AN INVISIBLE STAIRCASE

"Faith is taking the first step even when you don't see the whole staircase"  I have been reading a lot of quotes lately and this one stuck (well they all tend to stick given that I go through a lot of post-its). 

In the grand scheme of life, things are wonderful.  I know that one should count their wealth not based on the dollars in the bank but rather on the blessings such as health, laughter, love etc. that accumulate in our lives; these are true riches.  By nature I am not naturally a positive person; it's something that I've really had to work at and that has evolved in my character, out of necessity, over the last few years.  Thus the insatiable appetite for positive, uplifting quotes and mantras.  I am also naturally risk averse and a planner. I like to have a plan, more appropriately, I feel like I NEED to have a plan.  I once said to Larry, as we joked about selling everything to sail around the world. "Sure, I'll do it, as long as we never see stormy weather."  This statement sums up my entire outlook.  "I will accept any challenge, as long as you promise nothing will ever go wrong."  A rather childish demand, for sure. 

There was a time in our lives when things were painfully status quo. We didn't think we'd ever move anywhere, or do anything, or travel anywhere, etc. etc.  Life was beautifully and yet painfully predictable. Our souls were starving but I could MAP everything perfectly. 

"Faith is taking the first step even when you don't see the whole staircase"


Ever since I was laid off from my job with Lafarge in 2009 (which don't get me wrong, was quite possiblY the greatest thing to ever happen to me), I've lost my sense of thinking that the world was predictable, that I knew how it would all work out.  I understand that this event was the catalyst in my life to teach me to let go, to learn as I like to say, "not to hope for everything to be okay, but rather to hope to be okay with everything."   However, there is still the remnants of "I want my life to be predictable and stable, and predictable and stable, and all that Jenessa" that keeps wishing for things to "normalize" or calm down.  This is laughable.  We are on a staircase right now and I have no way of really knowing where it leads....this is okay....this is obviously what the universe intends. 

The other day, when I was driving home from work, I was thinking about how I'm totally the type of person that has to figure everything out. Movies, TV shows, books, board games, unsolved household mysteries...I need to figure it out.  Also a sign that I am hopelessly addicted to order, is that I became an Accountant....everything must be balanced, and forecasted, and "fit."  

From the moment I said yes to this journey to leave behind our ocean home, I have had to deal with the invisible staircase, the unknown, the unpredictable, the unplannable, it both excites and terrifies me.  We are so very blessed, so "rich" with all the amazing people, experiences, lessons, comforts and opportunities that have been woven into our lives through the years.  I never would have thought that one day I'd be typing this blog, from an office in Calgary, calling Alberta my home. I never would have thought that one day I'd be on Oprah, or that I'd snorkel in tropical waters (given my irrational fear of sharks and water).  There are so many things big and small that have transpired that I never could have guessed would come about.  Why, therefore, I keep insisting on trying to figure out where the staircase is going, I have no idea. 

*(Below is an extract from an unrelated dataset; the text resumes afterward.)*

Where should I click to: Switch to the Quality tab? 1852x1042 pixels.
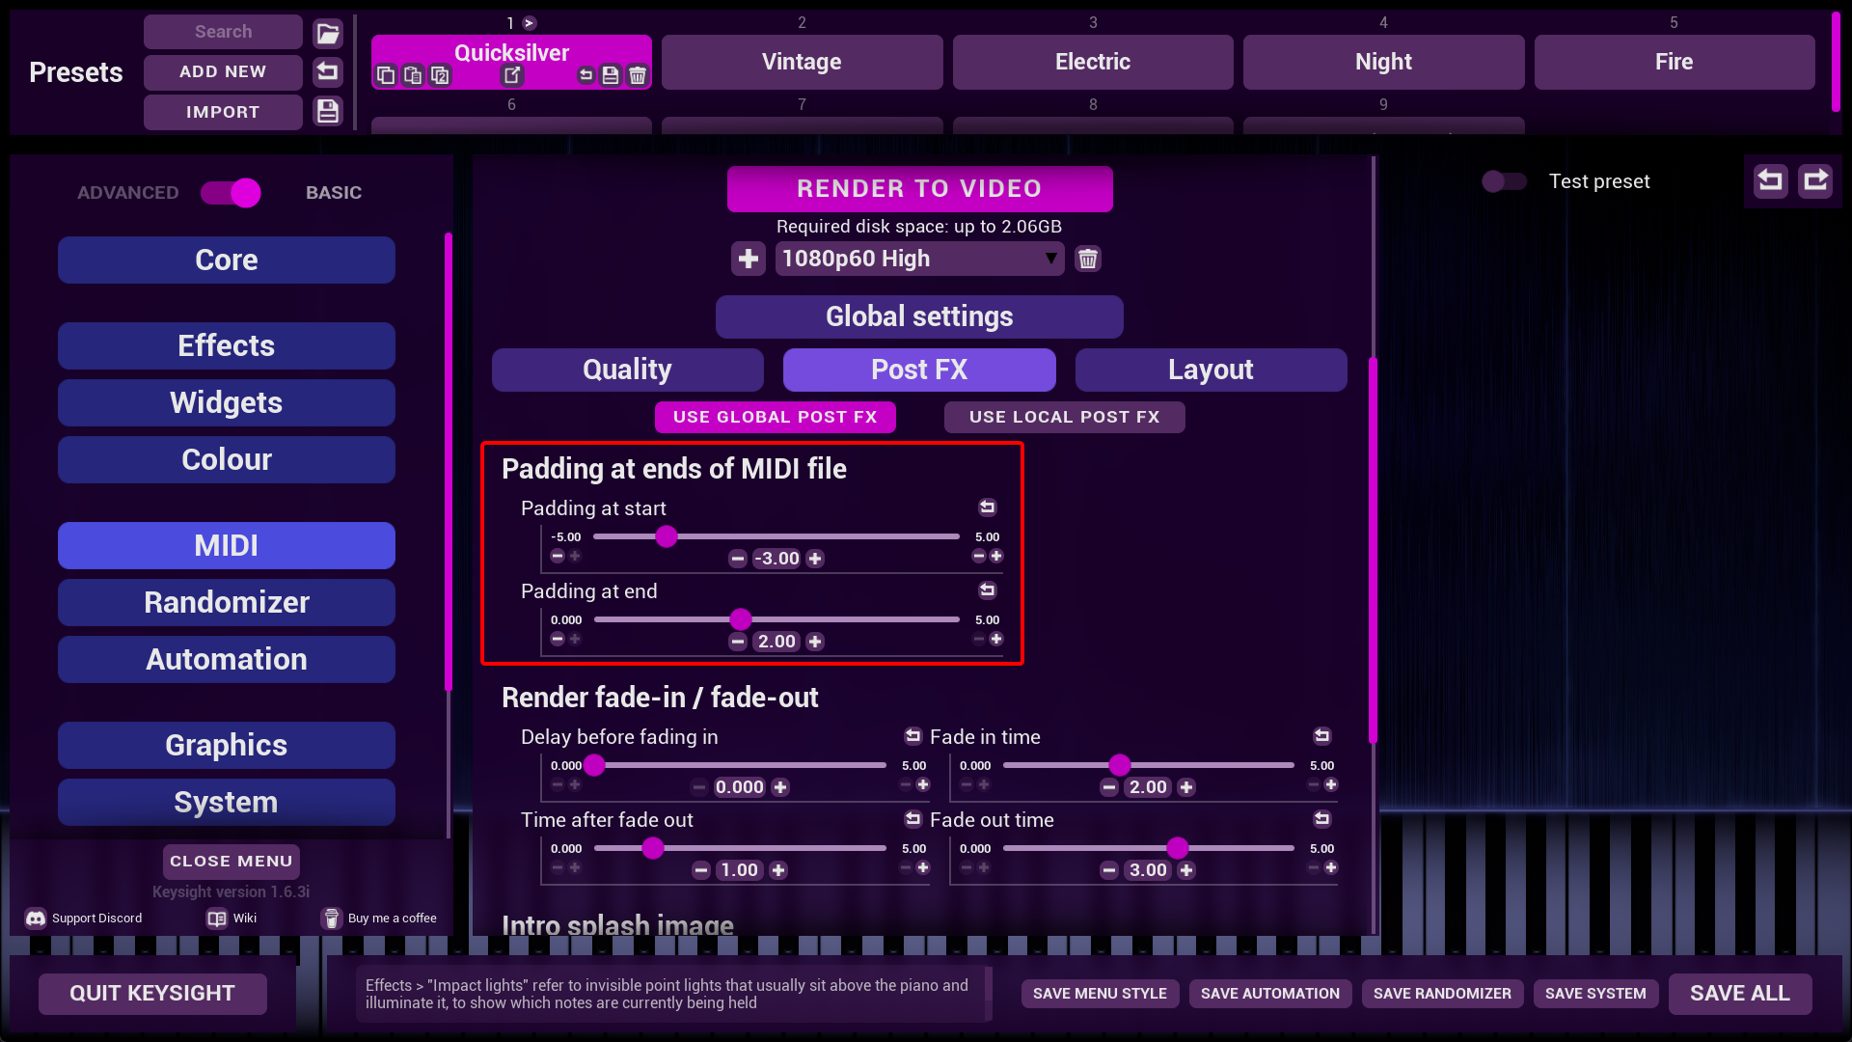(627, 370)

I have days where I feel like sprinting up the staircase, without a care in the world and days where I feel like sitting on a step and hugging myself.  Where am I going? Excitement and Terror.

"Faith is taking the first step even when you don't see the whole staircase"

Life is beautiful and mysterious and unpredictable. "Did you hear that self?? UN-PRE-DICT-A-BLE.  Suck it up princess and take another step."